Every two years WWF produces the Living Planet Report, a detailed accounting of the environmental challenges the world faces. It makes obvious why we need to make a difference in a hurry. But the solutions we devise must still make sense, and that means constantly testing ideas that work and making scalability a priority. So our goal is to find answers that work in the context of one place, with an eye toward expansion to others.
When people ask what scalable solutions WWF is pursuing, I talk about our groundbreaking work in mapping the ecoregions of the world with ecological, rather than political, boundaries. These environmental borders serve as the basis for the planning we do in each community, region, and country, and the approach has been adopted by the conservation movement writ large.
I talk about pioneering certification programs designed to drive sustainability across commodities and sectors with the greatest impact on the planet. We started with timber and seafood, both of which have extraordinary impacts on the environment, and helped create the Forest Stewardship Council (FSC) and the Marine Stewardship Council (MSC). Today, close to 10% of the annual global harvest of wild-capture fisheries comes from MSC-certified fisheries, and nearly 15% of the world’s production forests are FSC-certified. Perhaps more importantly, we are changing the way companies and consumers think, as they are increasingly taking into account the environmental impact of the products they source, produce, and sell.
I reflect on our Project Finance for Permanence (PFP) work in the Amazon. PFP projects address a common conservation challenge: piecemeal or insufficient funding for the management of protected areas. Inspired by similar work in British Columbia and Costa Rica, we drove a single closing to assemble the requisite private and public capital, matched by long-term commitments from the Brazilian government to ensure 150 million acres of biologically significant rain forest would be protected in perpetuity. We are now actively working with the governments of Peru, Bhutan, Colombia, and others to do likewise.
I also talk about our work supporting inventive, community-based efforts in places like Nepal, Namibia, and Zambia, where livelihoods depend strongly on the health of natural systems. Through a concept known as twinning, we’re helping communities share their expertise and best practices with one another. The best ideas always take root locally and grow up and out.
Of course, bringing a great idea to scale is all well and good—but the reality is that you’ve got to be flexible if you want to be successful. In almost every case, implementing solutions means adapting them to local circumstances in a way that respects cultures, political differences, and local realities.
Just look at the recent UN climate negotiations in Paris, where the countries of the world came together to face the daunting task of finding a way to combat climate change.
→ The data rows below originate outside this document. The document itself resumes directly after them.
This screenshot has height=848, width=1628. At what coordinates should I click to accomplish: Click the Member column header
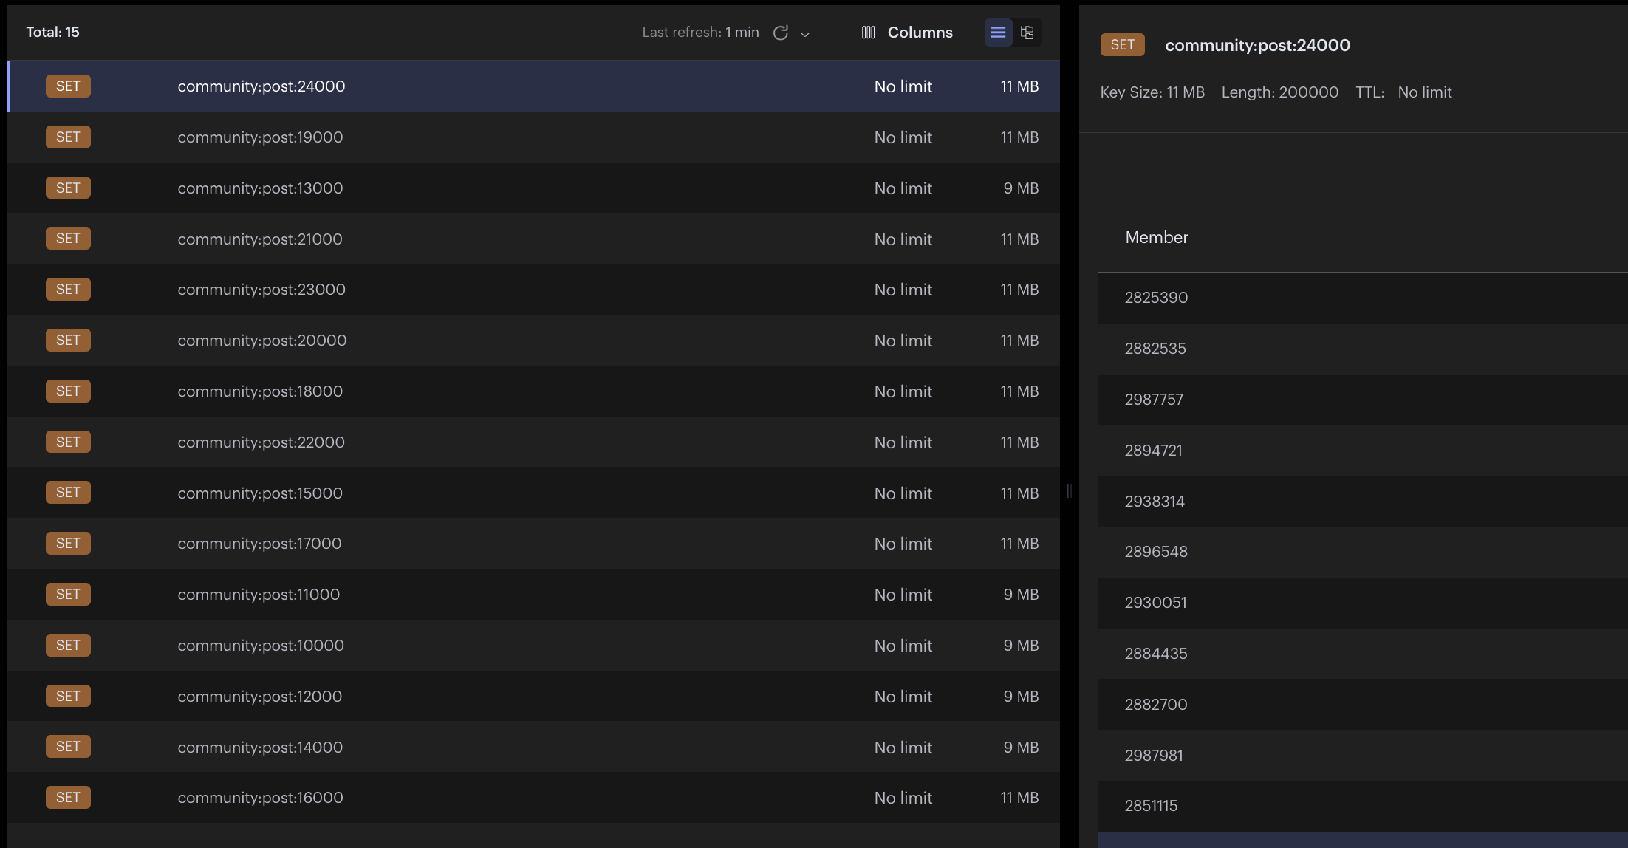pyautogui.click(x=1157, y=237)
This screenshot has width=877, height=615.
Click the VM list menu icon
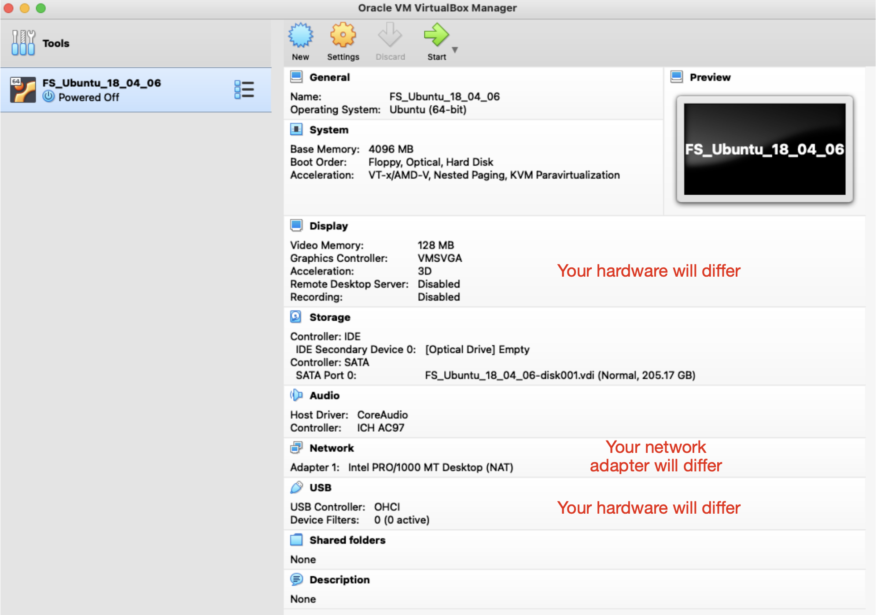coord(244,89)
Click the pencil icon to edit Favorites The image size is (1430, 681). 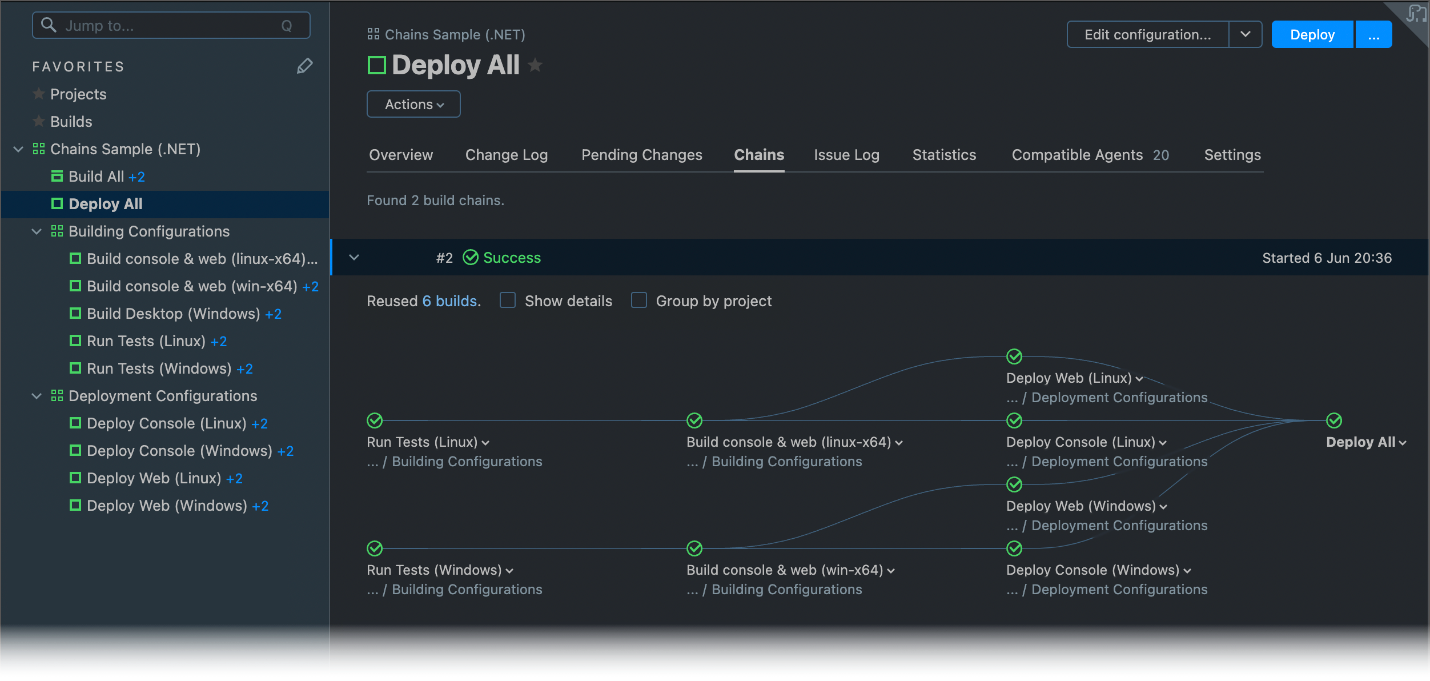point(305,66)
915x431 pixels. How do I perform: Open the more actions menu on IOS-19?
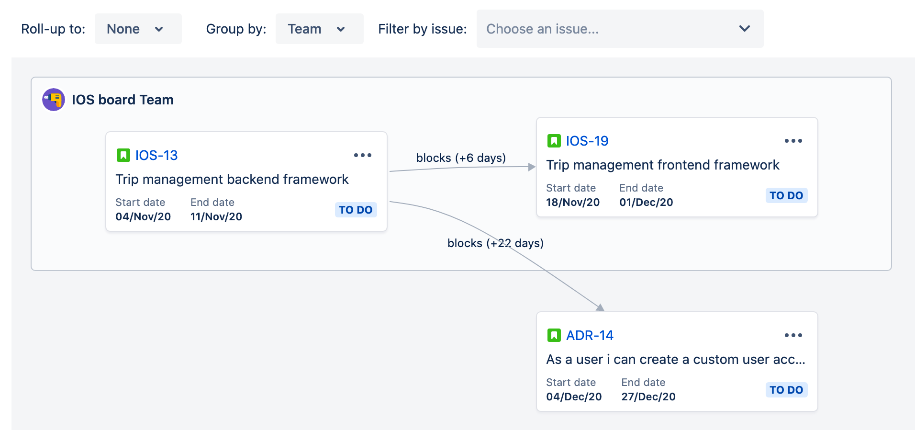tap(793, 141)
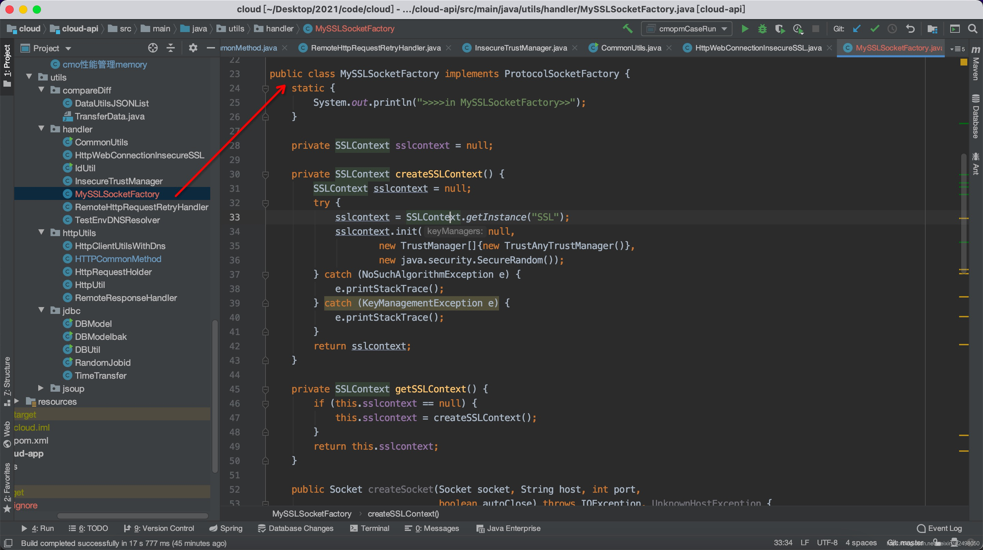Click the Search Everywhere magnifier icon
Viewport: 983px width, 550px height.
[972, 29]

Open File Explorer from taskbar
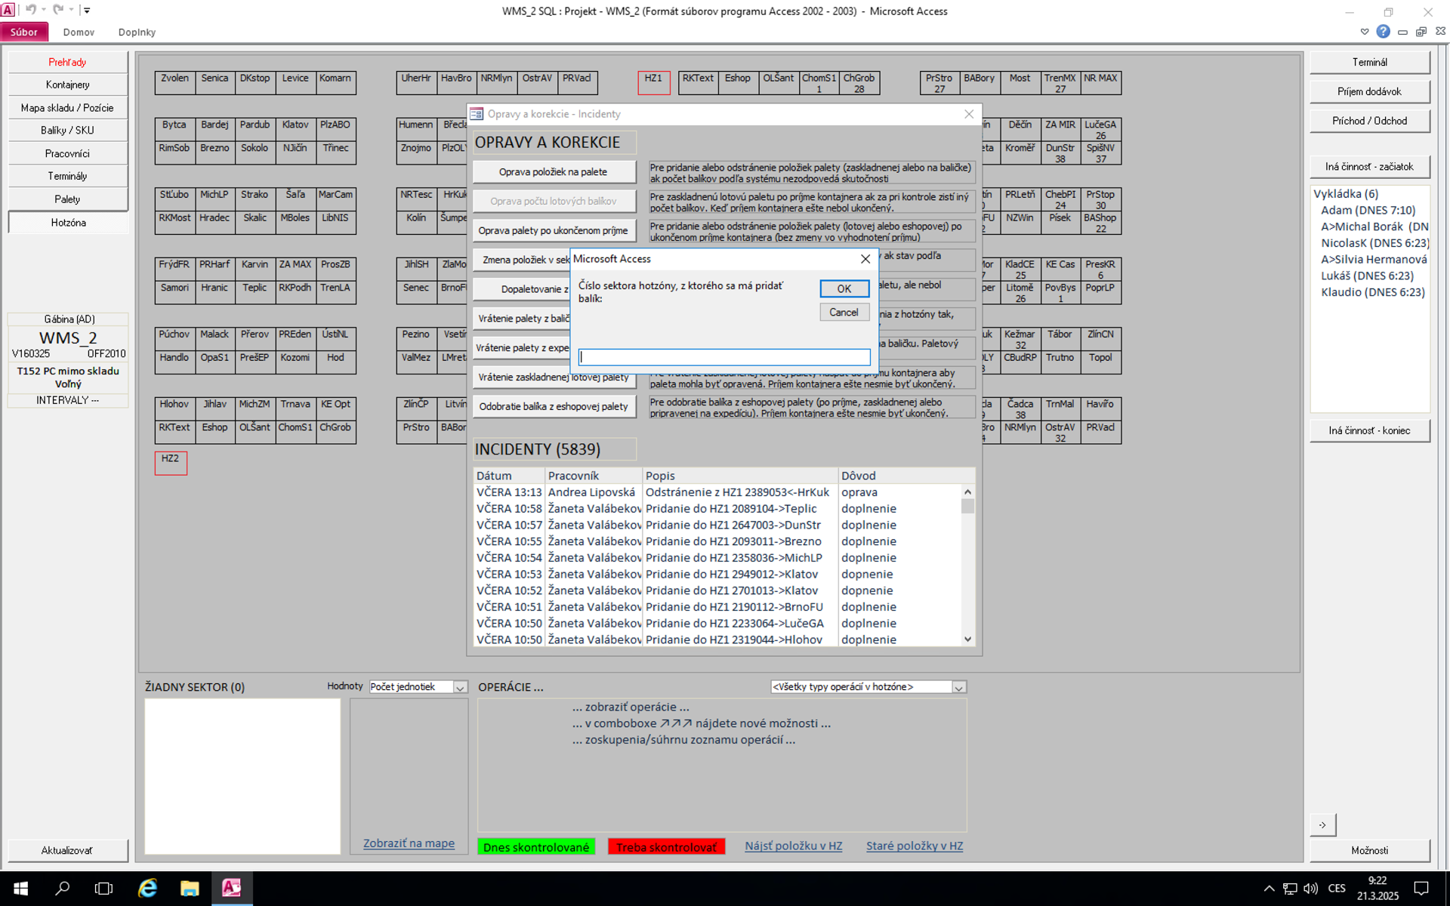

They offered real, but differentiated, commitments that reflected the strongest options possible given current political realities. And while their collective agreements may not have solved the problem entirely, it made a huge difference at scale.
We must hold ourselves accountable for results that are measurable and transparent. We must be honest about what’s making a difference and trumpet not only our own achievements and breakthroughs, but also those of others. Above all else, we must be ambitious and hold ourselves to initiatives that will make a difference at a scale that matters. The threats we face are global in scale; they’re spreading at a pace that keeps people up at night. The only way we can succeed is to test inventions often, with others, and then scale up the winners quickly, before it’s too late.